Частный сектор проявил энтузиазм. Вместе с ними и нашими партнерами по G7 мы уже мобилизовали десятки миллиардов долларов, и мы можем увеличить и масштабировать это в ближайшие годы с помощью Конгресса на двухпартийной основе.

Нам нужно сосредоточиться на общей картине. Удерживание небольших сумм денег приводит к оттоку больших сумм из развивающегося мира — что, кстати, также фактически уступает поле другим странам, таким как КНР. На столе есть недорогие, здравые решения, шаги, которые должны быть не потолком наших амбиций, а полом. И нам нужно, чтобы Конгресс предоставил нам полномочия и начальное финансирование, чтобы предпринять эти шаги сейчас.

Наконец, сможем ли мы расширить возможности наших агентств и нарастить новые силы, чтобы соответствовать этому моменту?

Проще говоря, нам нужно убедиться, что у нас есть ресурсы и возможности в правительстве США для реализации этого экономического видения в долгосрочной перспективе. Это начинается со значительного укрепления наших двусторонних инструментов, отвечая на критику, что у Китая есть чековая книжка, а у США — контрольный список.

В следующем году Соединенные Штаты столкнутся с критическим испытанием того, справится ли наша страна с этой задачей. DFC, Ex-Im Bank и AGOA, African Growth and Opportunity Act, все они находятся на рассмотрении Конгресса. Это дает Америке шанс, который выпадает раз в десятилетие, укрепить некоторые из ее важнейших инструментов экономического государственного управления.

И подумайте о том, как они могут лучше работать с многосторонними институтами с высоким кредитным плечом, о которых я только что упомянул. Например, DFC является одним из наших самых эффективных инструментов для мобилизации инвестиций частного сектора в развивающихся странах.

Но DFC слишком мал по сравнению с объемом необходимых инвестиций, и у него нет инструментов, которые нужны нашим партнерам, например, возможности использовать больше акционерного капитала, а также долга, и он часто не в состоянии извлечь выгоду из быстро меняющихся инвестиционных возможностей. Поэтому мы выдвинули предложение расширить набор инструментов DFC и сделать его больше, быстрее, проворнее.
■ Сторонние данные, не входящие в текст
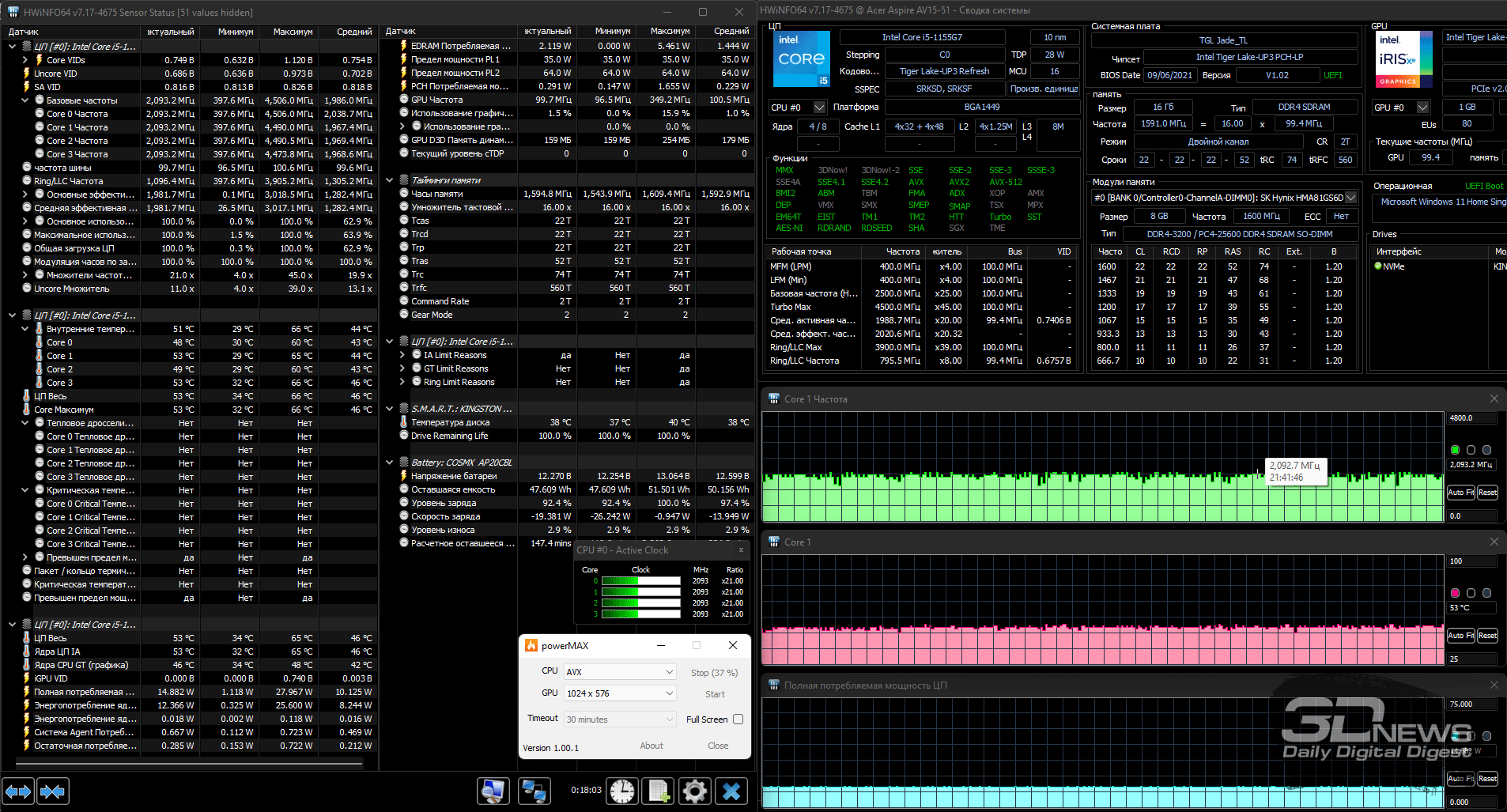Click the shrink-columns inward arrows icon

click(x=53, y=791)
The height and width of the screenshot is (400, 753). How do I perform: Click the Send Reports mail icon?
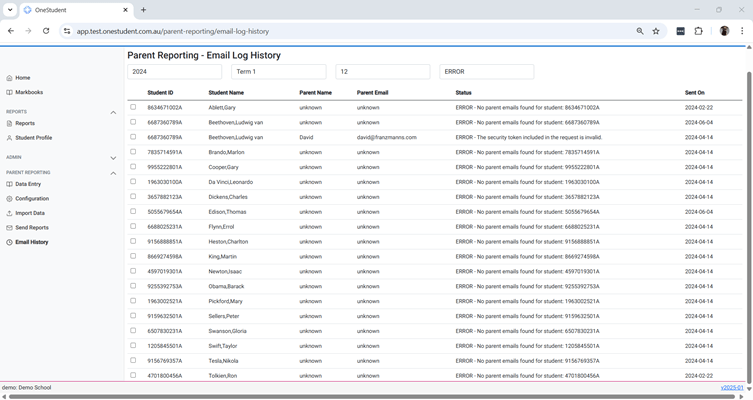pyautogui.click(x=9, y=228)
Еще один пробел, который нам необходимо преодолеть, — это необходимость привлечения, удержания и предоставления полномочий ведущим специалистам, обладающим опытом в приоритетных областях.
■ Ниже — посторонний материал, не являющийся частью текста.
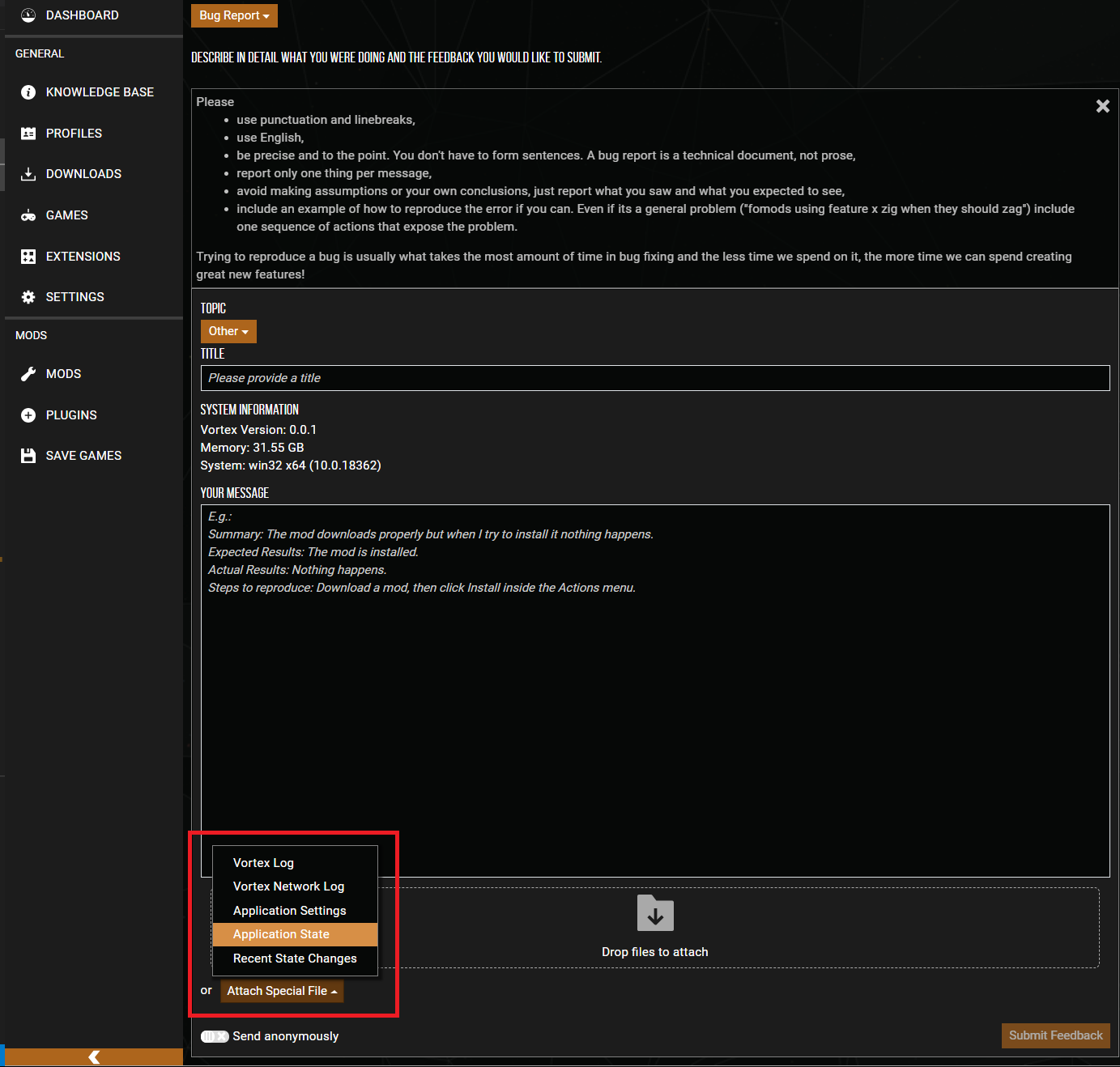Click the Submit Feedback button

click(1055, 1035)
Мы просим Конгресс одобрить ресурсы, запрошенные нами для Бюро промышленной безопасности Министерства торговли, Управления инвестиционной безопасности Министерства финансов и Управления национальной безопасности Министерства юстиции.

Если Конгресс серьезно настроен на то, чтобы Америка соревновалась и побеждала, нам необходимо иметь возможность опираться на лучших представителей Америки.

Позвольте мне закончить следующим:

После окончания Второй мировой войны Соединенные Штаты выступали за справедливую и открытую международную экономику; за силу глобальных связей, способствующих инновациям; за силу торговли и инвестиций, направленных на создание хороших рабочих мест; за силу, как выразился Токвиль, правильно понимаемого интереса.

Наша задача на будущее — использовать эту силу, чтобы принять реалии сегодняшнего геополитического момента таким образом, чтобы не только сохранить непреходящие сильные стороны Америки, но и продлить их для будущих поколений. Потребуется больше таких разговоров и итерация за итерацией, чтобы сформировать новый консенсус и усовершенствовать новый набор политик и возможностей, соответствующих моменту.

Надеюсь, это проект, над которым мы все сможем работать вместе. Мы не можем позволить себе не делать этого.

Так что спасибо. И я с нетерпением жду продолжения разговора, в том числе, чтобы услышать некоторые из ваших вопросов сегодня утром.